I have a samba server, integrated with active directory, and for the most part, working great. The server is running RHEL4. (Samba 3.0.10-1.4E.9) I'm using the "idmap_rid" to maintain some semblance of order and consistency between all my samba servers as far as UID->SID mapping.
The issue I have been running into, is that occasionally one or two user accounts can't access the samba shares. On further investigation, wbinfo can get all normal info for the user (SID, SID>UID, UID>SID, --user-sids, etc.) except the -r option. When I run wbinfo -r DOMAIN+username, I get the response: Could not get groups for user DOMAIN+username I can "su - DOMAIN+username" without issue.
In the samba log for the users workstation, I get the following:
[2006/10/18 08:59:33, 1] smbd/sesssetup.c:reply_spnego_kerberos(265)

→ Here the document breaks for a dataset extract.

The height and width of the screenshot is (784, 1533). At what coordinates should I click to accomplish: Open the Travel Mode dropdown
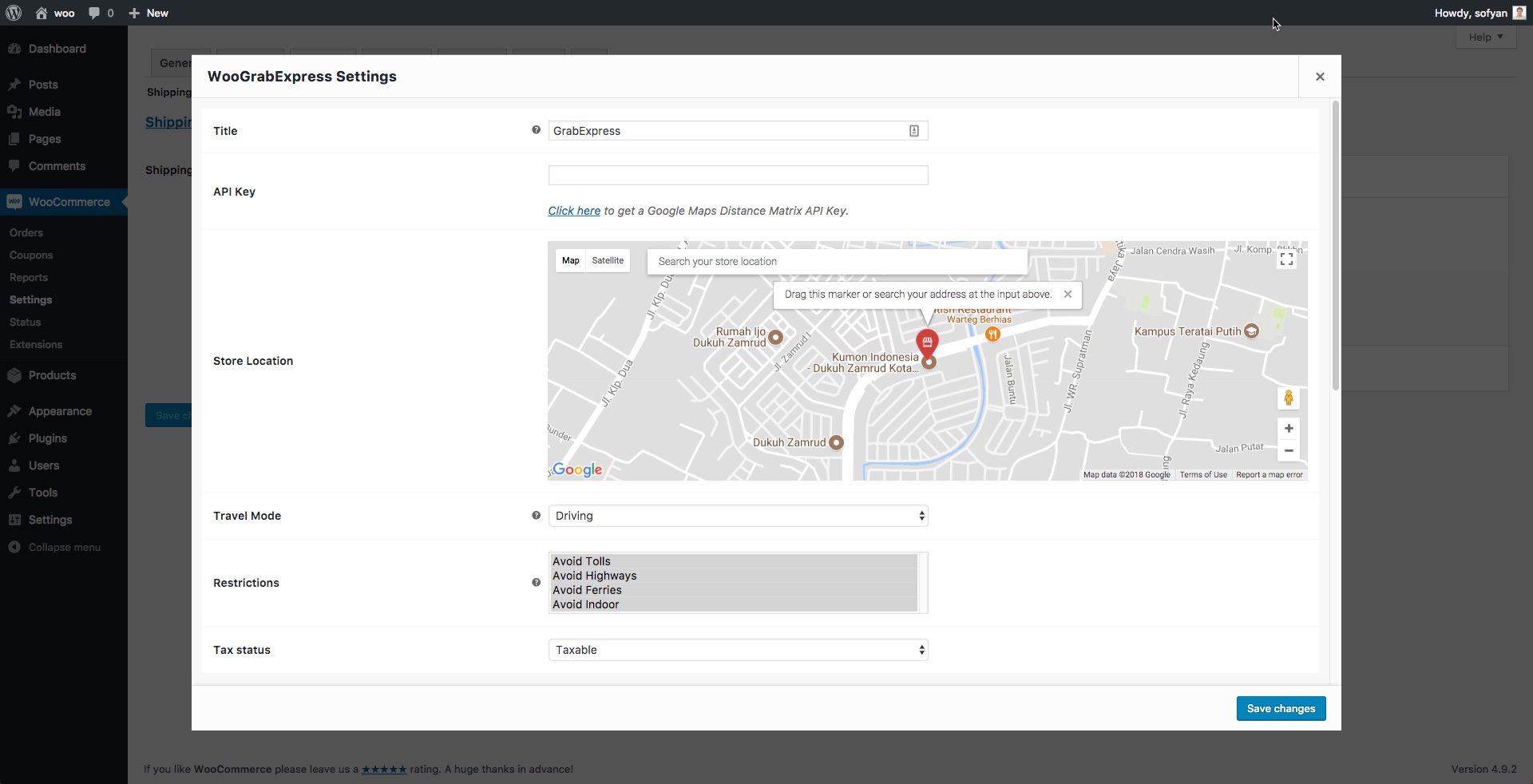(737, 516)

This can happen seemingly randomly. It also doesn't happen often, about 1 user or so every couple weeks. The only method I've discovered to fix it is to stop winbind and delete the winbindd_cache.tdb and winbindd_idmap.tdb files. When I restart winbind, everything is good to go again, sometimes. I have one user now that this fix does not work for.

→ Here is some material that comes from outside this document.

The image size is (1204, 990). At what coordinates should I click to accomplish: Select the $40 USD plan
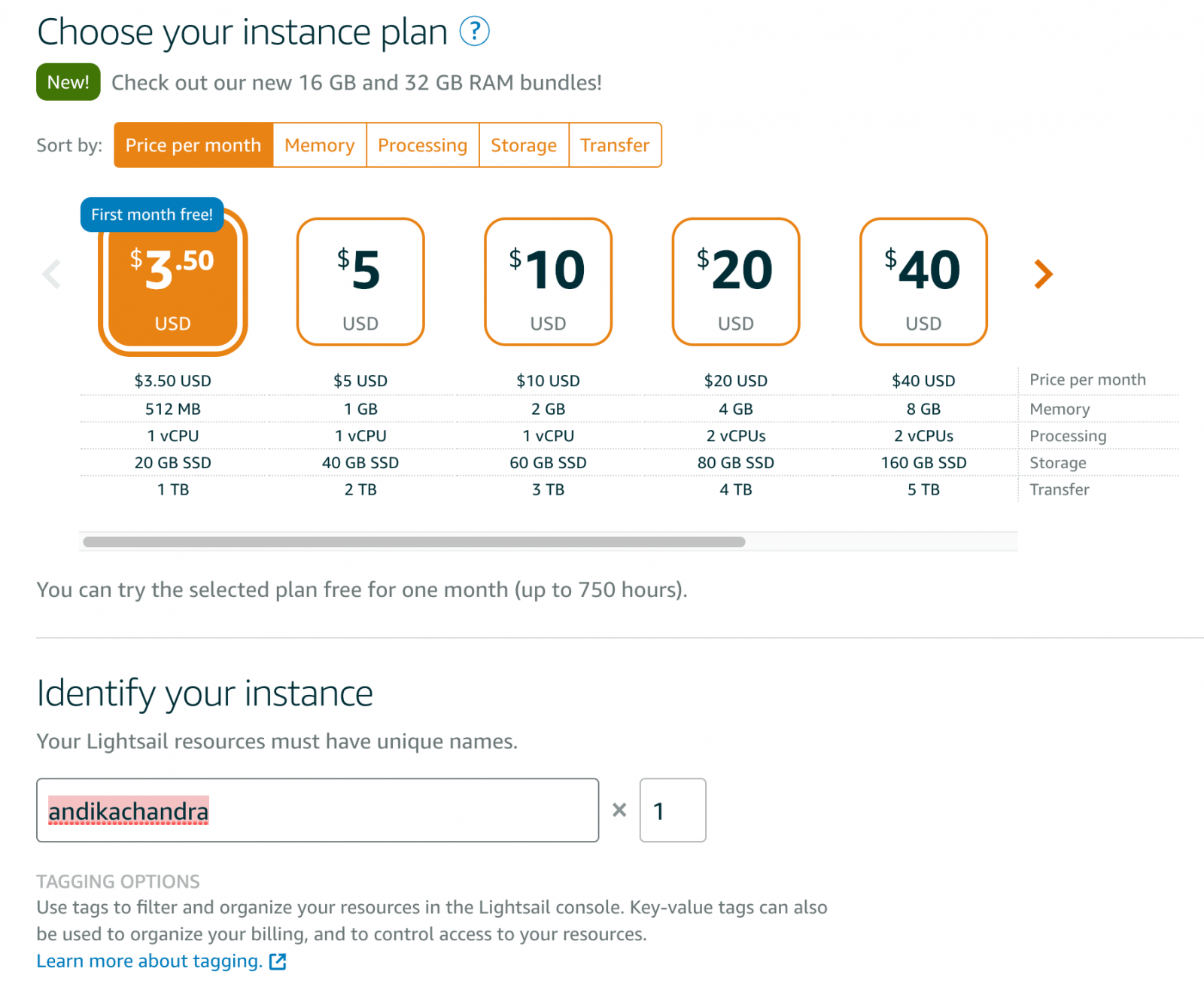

One item to note: The only consistency between the users this has affected is that they are also members of groups from trusted domains within our AD forest.

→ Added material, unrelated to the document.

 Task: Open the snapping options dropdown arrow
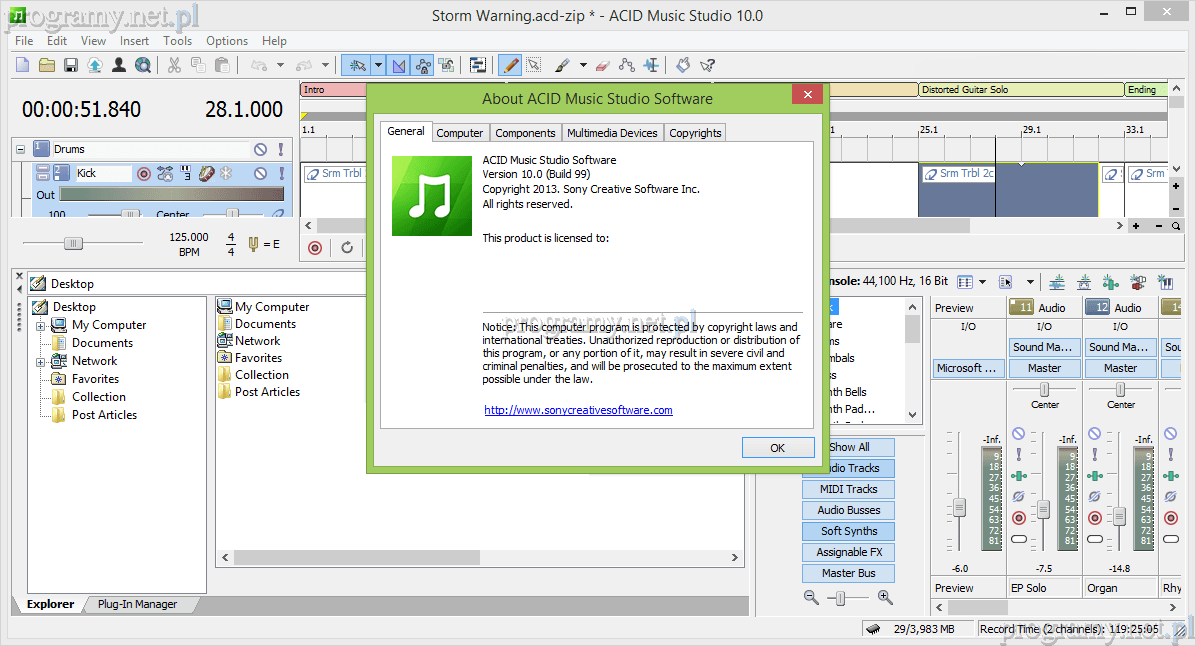point(378,65)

My winbind settings in the smb.conf:
winbind separator = +
winbind cache time = 10
template shell = /bin/bash
template homedir = /home/%U
idmap uid = 1000000-3000000
idmap gid = 1000000-3000000
idmap backend = idmap_rid
allow trusted domains = no
winbind enum users = yes
winbind enum groups = yes
winbind use default domain = no
realm = DOMAIN
Any thoughts or suggestions are greatly appreciated.